Work instructions: Once the line holding "Click the Apache feather logo" is found in the listing below, write it out and each later line exactly, up to and including the one holding "The width and height of the screenshot is (351, 271).".

Material provided:
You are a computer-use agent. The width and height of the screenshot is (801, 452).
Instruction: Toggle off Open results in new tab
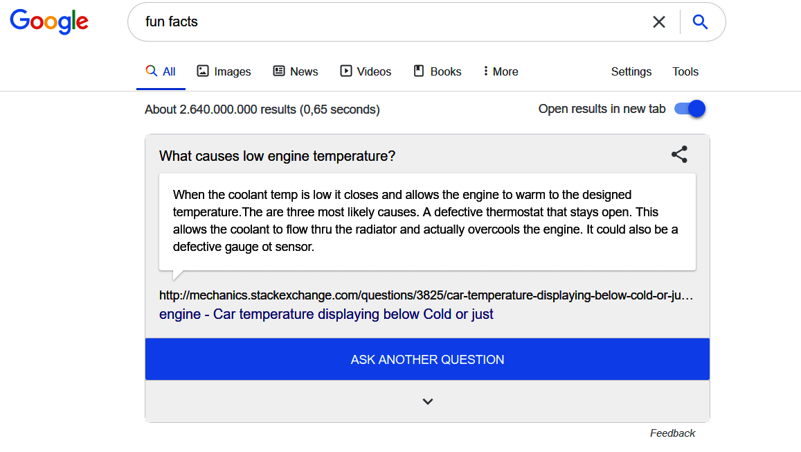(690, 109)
* * *
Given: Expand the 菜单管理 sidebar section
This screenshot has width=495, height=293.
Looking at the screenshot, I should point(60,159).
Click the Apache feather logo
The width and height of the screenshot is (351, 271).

Answer to this exercise:
Click the Apache feather logo
The width and height of the screenshot is (351, 271).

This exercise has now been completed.